BEGIN DATA SHOWN
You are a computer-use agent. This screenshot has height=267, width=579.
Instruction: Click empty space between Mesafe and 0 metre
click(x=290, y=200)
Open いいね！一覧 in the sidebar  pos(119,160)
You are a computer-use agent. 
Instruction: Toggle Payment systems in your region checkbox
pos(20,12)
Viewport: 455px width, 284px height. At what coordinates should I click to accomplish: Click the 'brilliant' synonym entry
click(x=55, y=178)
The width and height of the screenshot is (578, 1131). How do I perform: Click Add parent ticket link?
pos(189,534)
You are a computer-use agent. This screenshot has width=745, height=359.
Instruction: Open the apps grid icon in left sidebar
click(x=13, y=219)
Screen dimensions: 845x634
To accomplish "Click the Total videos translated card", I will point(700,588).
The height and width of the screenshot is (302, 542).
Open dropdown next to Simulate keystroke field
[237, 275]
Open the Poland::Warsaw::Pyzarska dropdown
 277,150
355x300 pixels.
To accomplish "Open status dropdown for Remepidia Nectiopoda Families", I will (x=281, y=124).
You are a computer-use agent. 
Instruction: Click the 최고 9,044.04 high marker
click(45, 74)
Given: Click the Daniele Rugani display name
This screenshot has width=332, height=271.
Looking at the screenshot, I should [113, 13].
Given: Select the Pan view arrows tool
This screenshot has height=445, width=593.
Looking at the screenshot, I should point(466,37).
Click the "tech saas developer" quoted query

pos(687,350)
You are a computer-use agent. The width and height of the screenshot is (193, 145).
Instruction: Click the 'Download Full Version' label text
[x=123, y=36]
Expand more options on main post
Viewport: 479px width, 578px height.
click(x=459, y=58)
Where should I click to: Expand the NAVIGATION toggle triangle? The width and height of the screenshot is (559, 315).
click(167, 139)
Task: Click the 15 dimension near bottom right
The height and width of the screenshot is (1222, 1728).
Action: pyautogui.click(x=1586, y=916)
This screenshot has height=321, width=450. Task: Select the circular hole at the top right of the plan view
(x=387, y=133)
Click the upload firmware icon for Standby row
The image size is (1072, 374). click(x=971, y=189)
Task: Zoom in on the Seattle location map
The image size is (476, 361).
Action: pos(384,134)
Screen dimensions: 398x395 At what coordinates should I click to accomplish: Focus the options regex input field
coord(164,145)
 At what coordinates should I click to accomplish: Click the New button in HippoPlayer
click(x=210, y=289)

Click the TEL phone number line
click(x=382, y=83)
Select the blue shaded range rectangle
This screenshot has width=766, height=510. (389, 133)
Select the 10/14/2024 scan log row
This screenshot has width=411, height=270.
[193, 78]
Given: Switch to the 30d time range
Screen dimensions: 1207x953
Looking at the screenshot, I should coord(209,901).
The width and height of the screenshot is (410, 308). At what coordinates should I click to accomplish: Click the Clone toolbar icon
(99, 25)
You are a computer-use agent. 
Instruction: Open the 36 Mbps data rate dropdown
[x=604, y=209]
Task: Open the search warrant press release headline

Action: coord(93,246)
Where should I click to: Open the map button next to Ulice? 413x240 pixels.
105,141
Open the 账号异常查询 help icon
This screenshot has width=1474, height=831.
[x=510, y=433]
END DATA SHOWN
The complete listing, from first line to last, should be copied verbatim.

You are a computer-use agent. This screenshot has height=267, width=579.
Instruction: Click empty space between Mesafe and 0 metre
click(x=290, y=200)
Open いいね！一覧 in the sidebar  pos(119,160)
You are a computer-use agent. 
Instruction: Toggle Payment systems in your region checkbox
pos(20,12)
Viewport: 455px width, 284px height. At what coordinates should I click to accomplish: Click the 'brilliant' synonym entry
click(x=55, y=178)
The width and height of the screenshot is (578, 1131). How do I perform: Click Add parent ticket link?
pos(189,534)
You are a computer-use agent. This screenshot has width=745, height=359.
Instruction: Open the apps grid icon in left sidebar
click(x=13, y=219)
Screen dimensions: 845x634
To accomplish "Click the Total videos translated card", I will point(700,588).
The height and width of the screenshot is (302, 542).
Open dropdown next to Simulate keystroke field
[237, 275]
Open the Poland::Warsaw::Pyzarska dropdown
 277,150
355x300 pixels.
To accomplish "Open status dropdown for Remepidia Nectiopoda Families", I will (x=281, y=124).
You are a computer-use agent. 
Instruction: Click the 최고 9,044.04 high marker
click(45, 74)
Given: Click the Daniele Rugani display name
This screenshot has width=332, height=271.
Looking at the screenshot, I should [113, 13].
Given: Select the Pan view arrows tool
This screenshot has height=445, width=593.
Looking at the screenshot, I should point(466,37).
Click the "tech saas developer" quoted query

pos(687,350)
You are a computer-use agent. The width and height of the screenshot is (193, 145).
Instruction: Click the 'Download Full Version' label text
[x=123, y=36]
Expand more options on main post
Viewport: 479px width, 578px height.
click(x=459, y=58)
Where should I click to: Expand the NAVIGATION toggle triangle? The width and height of the screenshot is (559, 315).
click(167, 139)
Task: Click the 15 dimension near bottom right
The height and width of the screenshot is (1222, 1728).
Action: pyautogui.click(x=1586, y=916)
This screenshot has height=321, width=450. Task: Select the circular hole at the top right of the plan view
(x=387, y=133)
Click the upload firmware icon for Standby row
The image size is (1072, 374). click(x=971, y=189)
Task: Zoom in on the Seattle location map
The image size is (476, 361).
Action: pos(384,134)
Screen dimensions: 398x395 At what coordinates should I click to accomplish: Focus the options regex input field
coord(164,145)
 At what coordinates should I click to accomplish: Click the New button in HippoPlayer
click(x=210, y=289)

Click the TEL phone number line
click(x=382, y=83)
Select the blue shaded range rectangle
This screenshot has width=766, height=510. (389, 133)
Select the 10/14/2024 scan log row
This screenshot has width=411, height=270.
[193, 78]
Given: Switch to the 30d time range
Screen dimensions: 1207x953
Looking at the screenshot, I should coord(209,901).
The width and height of the screenshot is (410, 308). At what coordinates should I click to accomplish: Click the Clone toolbar icon
(99, 25)
You are a computer-use agent. 
Instruction: Open the 36 Mbps data rate dropdown
[x=604, y=209]
Task: Open the search warrant press release headline

Action: coord(93,246)
Where should I click to: Open the map button next to Ulice? 413x240 pixels.
105,141
Open the 账号异常查询 help icon
This screenshot has width=1474, height=831.
[x=510, y=433]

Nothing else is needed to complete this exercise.